THE EXERCISE: Locate each line in the items below that contains the string "checkbox", matching case exactly, and copy those lines.

Item coordinate data:
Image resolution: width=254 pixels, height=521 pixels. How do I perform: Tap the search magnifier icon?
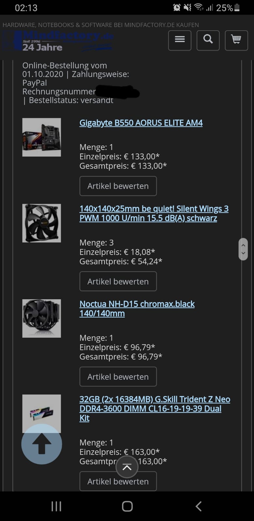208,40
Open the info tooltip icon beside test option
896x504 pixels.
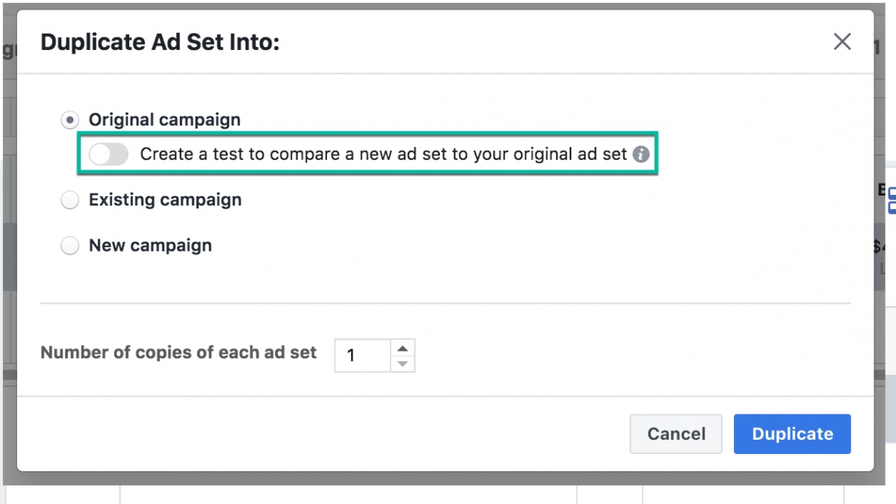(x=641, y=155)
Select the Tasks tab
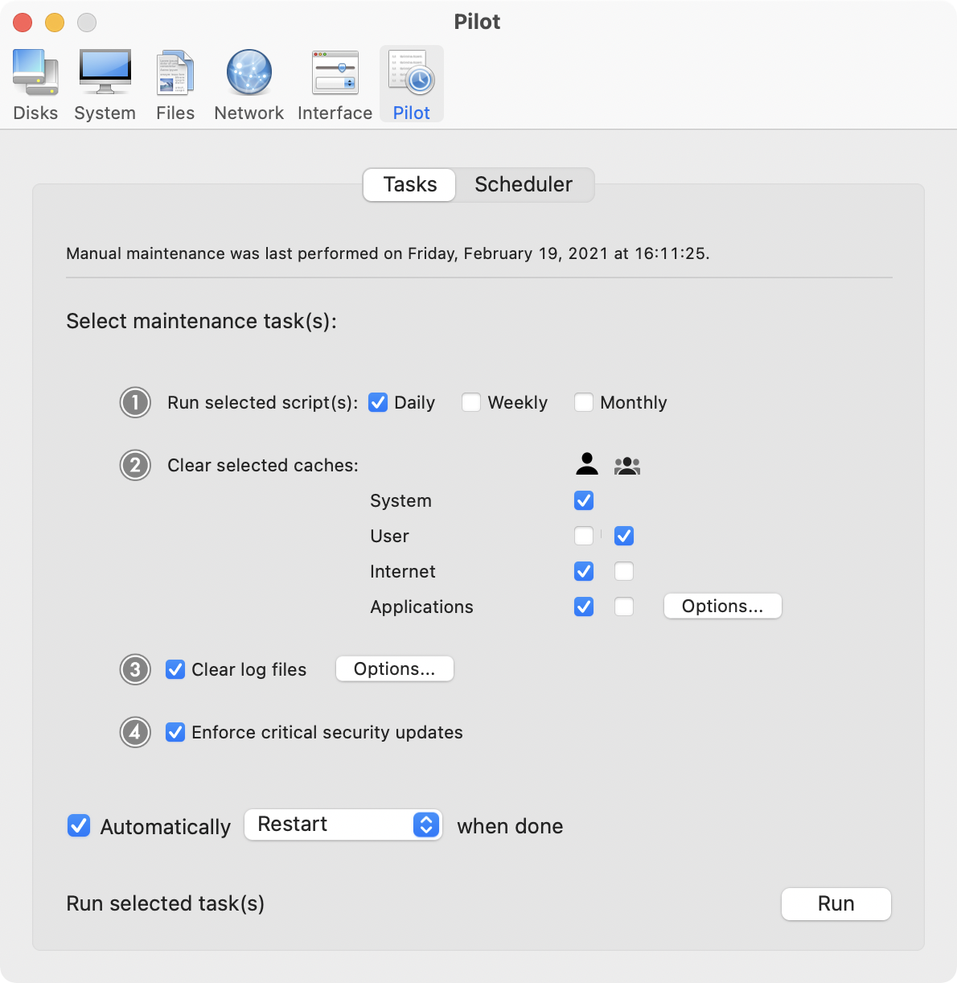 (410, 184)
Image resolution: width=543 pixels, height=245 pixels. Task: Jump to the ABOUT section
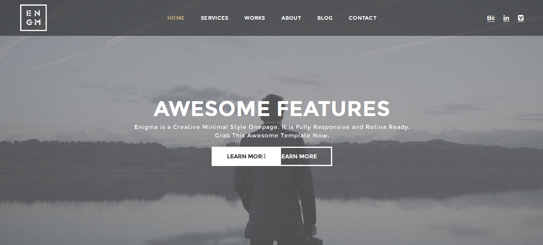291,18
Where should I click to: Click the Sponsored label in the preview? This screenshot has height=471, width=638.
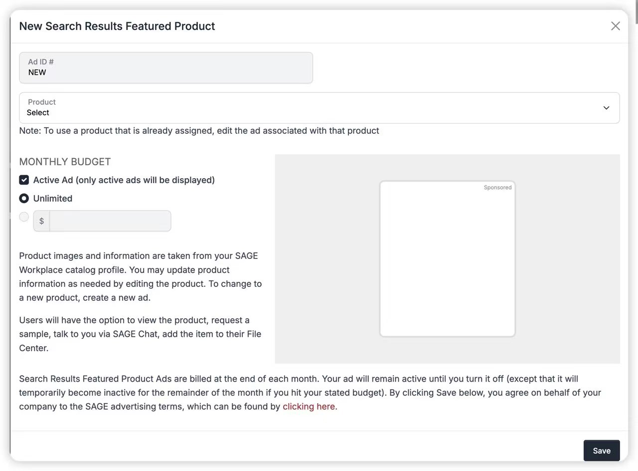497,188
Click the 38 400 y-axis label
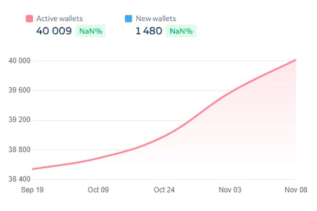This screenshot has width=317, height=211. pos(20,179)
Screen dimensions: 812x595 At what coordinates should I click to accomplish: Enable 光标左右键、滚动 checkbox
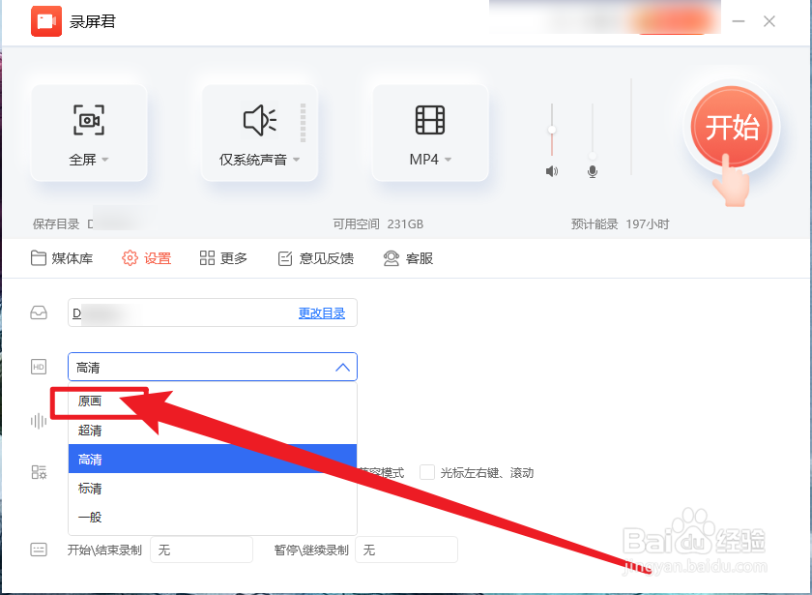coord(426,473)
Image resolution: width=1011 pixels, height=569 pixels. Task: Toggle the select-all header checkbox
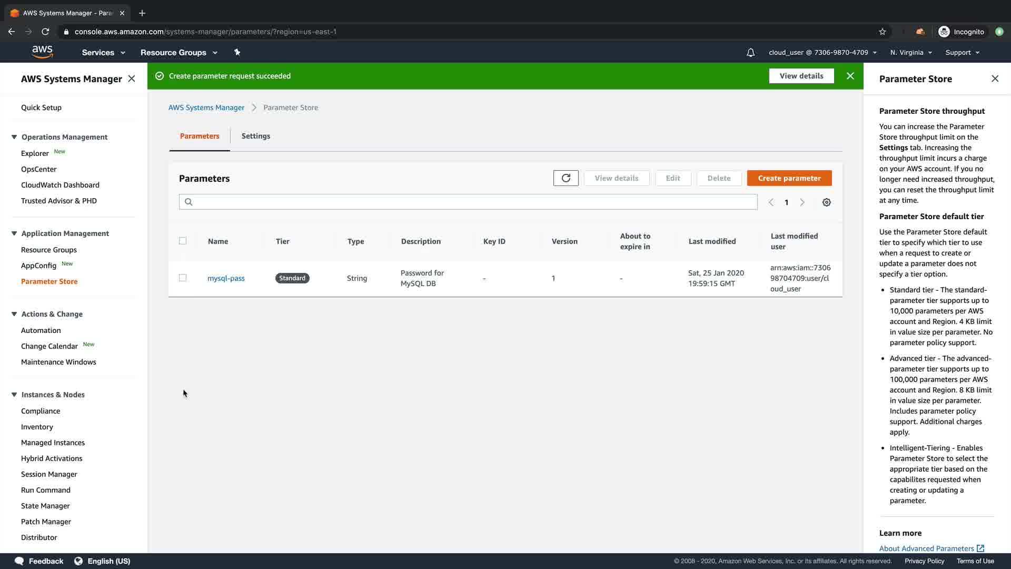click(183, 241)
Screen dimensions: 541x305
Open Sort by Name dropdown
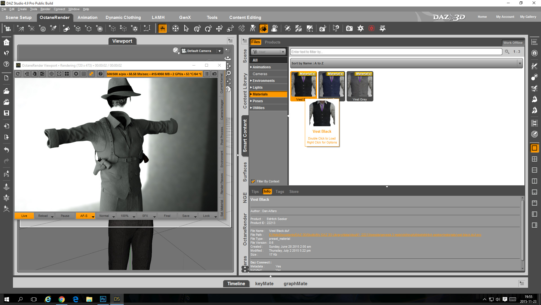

TASK RESPONSE:
Screen dimensions: 812x595 At what coordinates should I click to accomplish: Enable 光标左右键、滚动 checkbox
Image resolution: width=1011 pixels, height=569 pixels. Task: Toggle the select-all header checkbox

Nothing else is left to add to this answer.